Saint Louis University

Unsustainable Ordinances

YardFaculty: Dr. Damon Hall

Urban homeowners can create suitable habitat for many native wildlife, including species of pollinators (e.g., bees, butterflies, moths) experiencing declines.1,2

Recent research finds urban areas provide refuge for solitary and eusocial bee species not found in nearby rural areas.3 This project examines municipal ordinances and their effects on urban habitat.

Preliminary research has found that some municipal codes prevent sustainable land-use practices (e.g., growing native vegetation, managing stormwater, etc.) that support pollinator species. This research links land-use policy research with ongoing social and ecological field research.

We anticipate that findings will encourage a more robust discussion about municipal landscaping codes in relationship to pollinator health, stormwater management needs, and water-conservation.


 

1. Hernandez, J. L., Frankie, G. W., Thorp, R. W. (2009). Ecology of urban bees: A review of current knowledge and directions for future study. Cities and the Environment, 2(1), 3.
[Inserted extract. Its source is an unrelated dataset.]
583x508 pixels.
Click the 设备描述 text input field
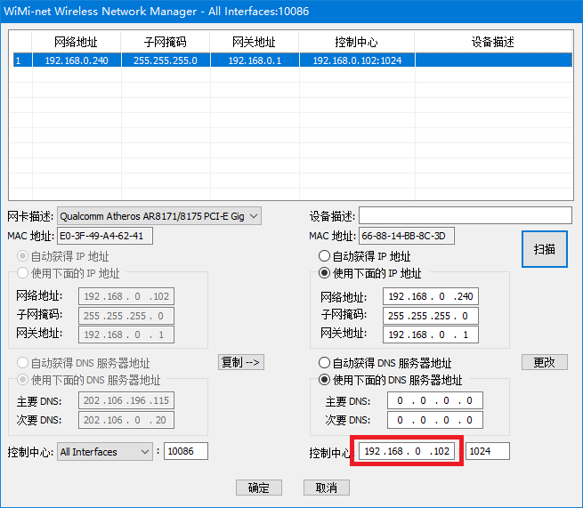[x=465, y=215]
2. da Silva Mouga, D. M. D., Feretti, V., de Sena, J. C., Warkentin, M., dos Santos, A. K. G., & Ribeiro, C. L. (2015). Ornamental bee plants as foraging resources for urban bees in southern Brazil. Agricultural Sciences, 6, 365–381. doi:10.4236/as.2015.63037

3. Sirohi, M., Jackson, J. I., Edwards, M., Ollerton, J. (2015). Diversity and abundance of solitary and primitively eusocial bees in an urban centre a case study from Northampton UK. Journal of Insect Conservation. doi:10.1007/s10841-015-9769-2.